» To do
How many lines of the records below contain the word "agent"? Answer with the number alone.

=== Section Start ===

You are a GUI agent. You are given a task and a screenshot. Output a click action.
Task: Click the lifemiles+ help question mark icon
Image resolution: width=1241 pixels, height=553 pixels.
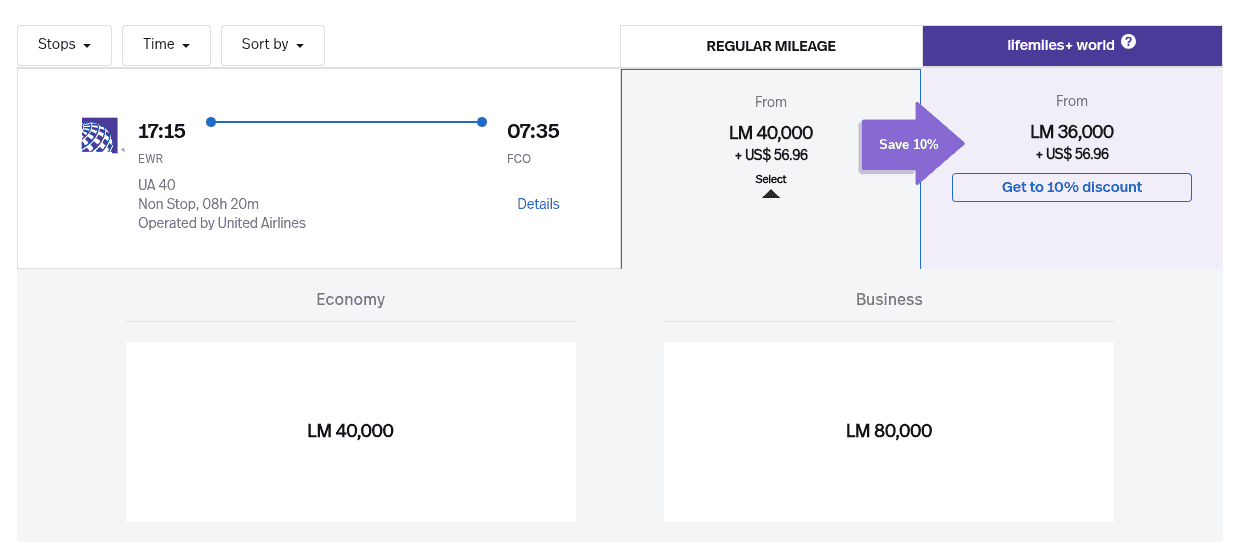1128,42
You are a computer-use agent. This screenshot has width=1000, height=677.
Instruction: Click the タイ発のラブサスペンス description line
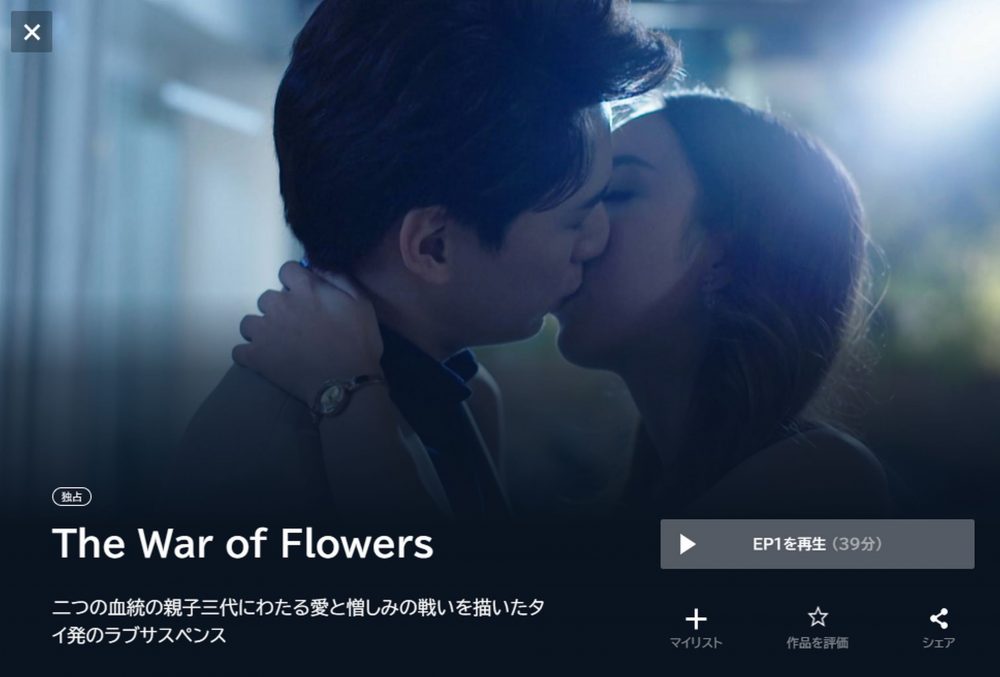[x=139, y=635]
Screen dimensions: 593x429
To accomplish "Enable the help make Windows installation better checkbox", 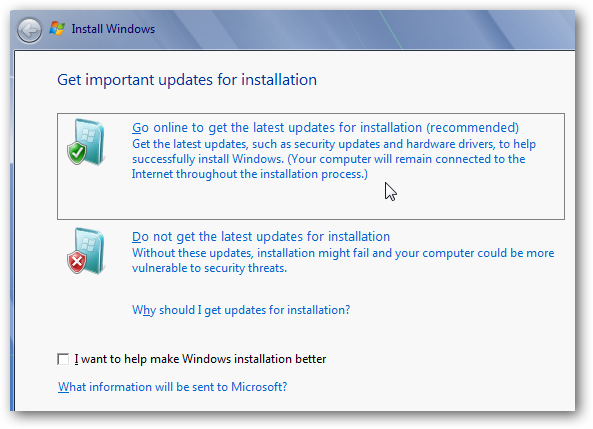I will [63, 359].
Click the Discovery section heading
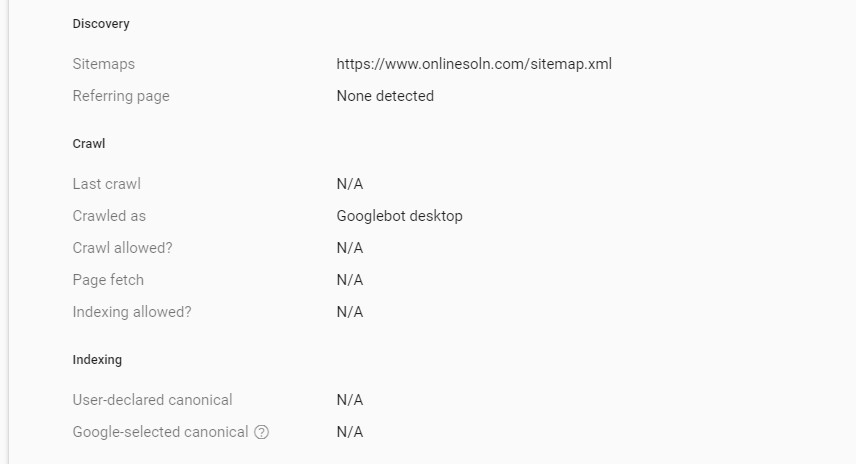This screenshot has height=464, width=856. tap(101, 24)
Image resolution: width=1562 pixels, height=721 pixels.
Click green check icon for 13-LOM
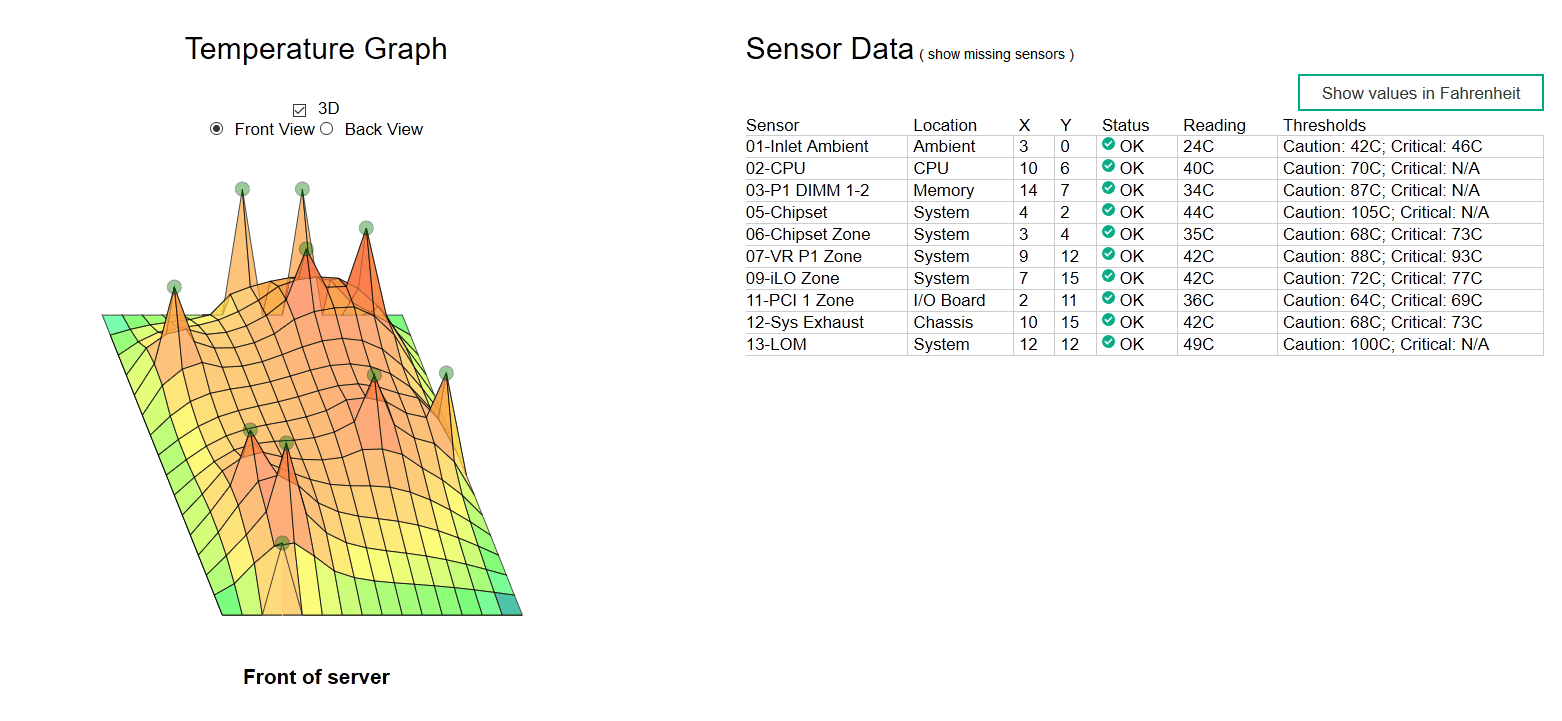tap(1108, 343)
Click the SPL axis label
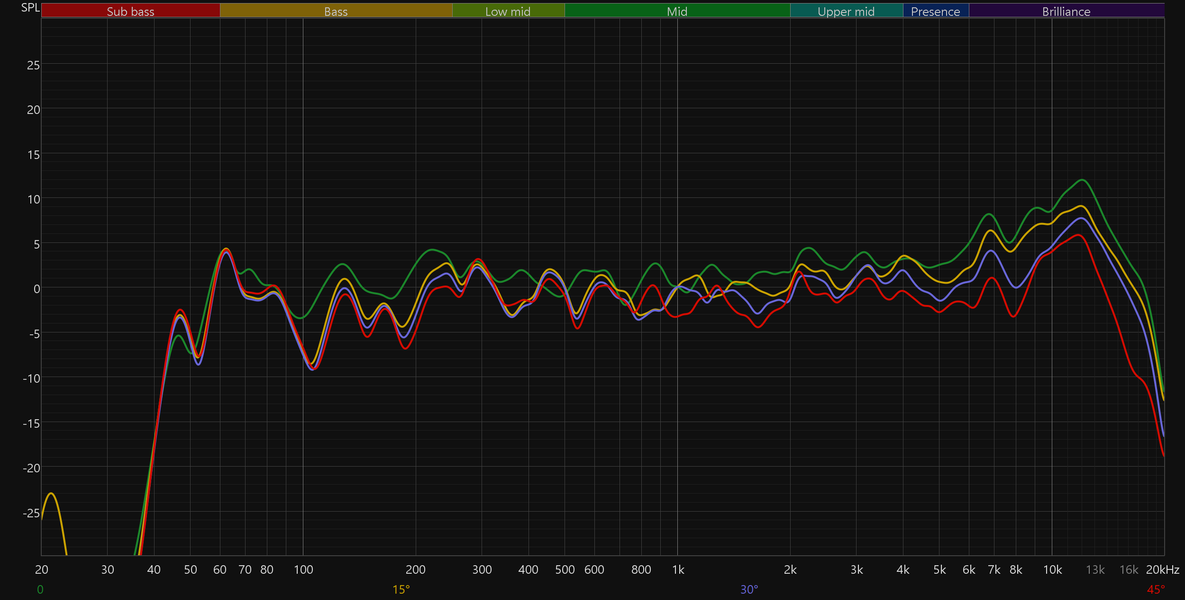Screen dimensions: 1185x600 30,8
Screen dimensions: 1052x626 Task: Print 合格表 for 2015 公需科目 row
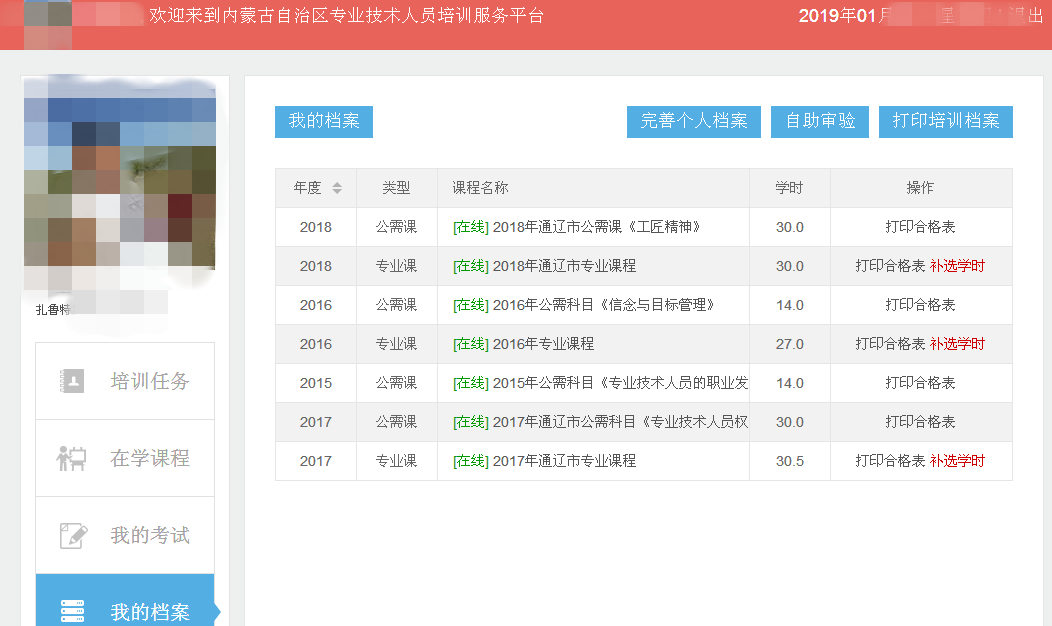click(920, 383)
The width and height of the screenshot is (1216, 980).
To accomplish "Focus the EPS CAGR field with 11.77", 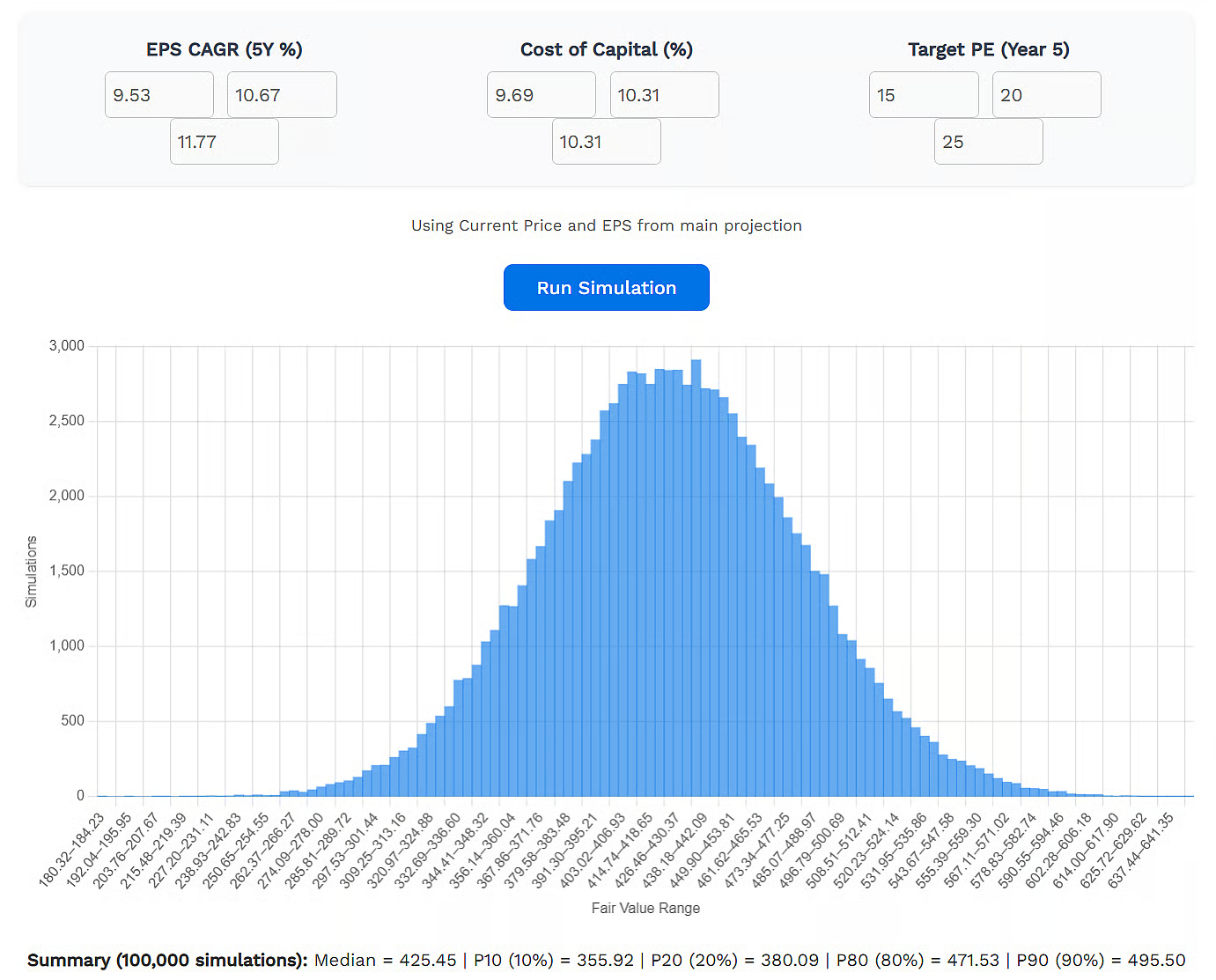I will (x=224, y=142).
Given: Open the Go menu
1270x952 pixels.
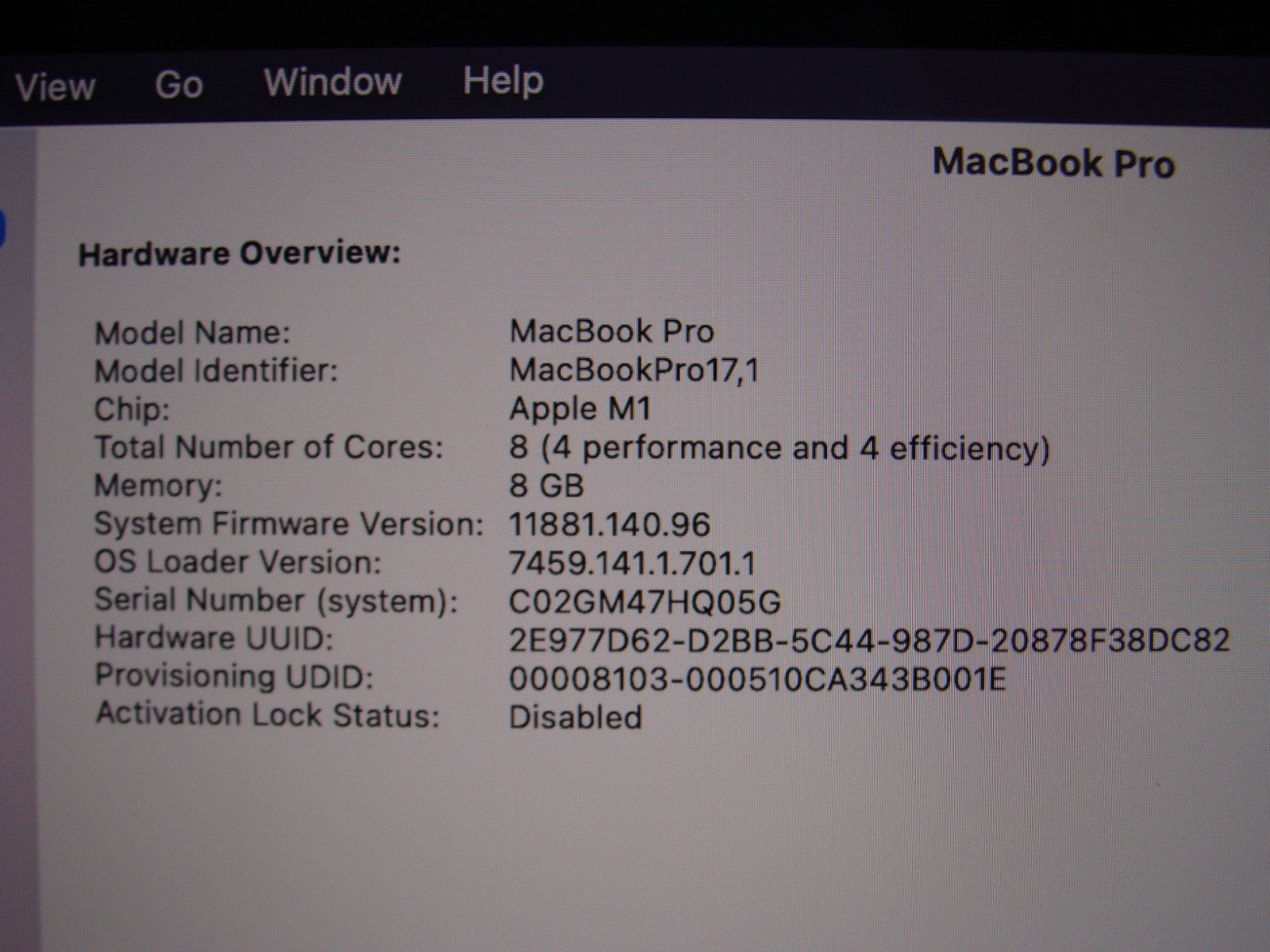Looking at the screenshot, I should (x=179, y=84).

=== Section End ===

» Task answer
2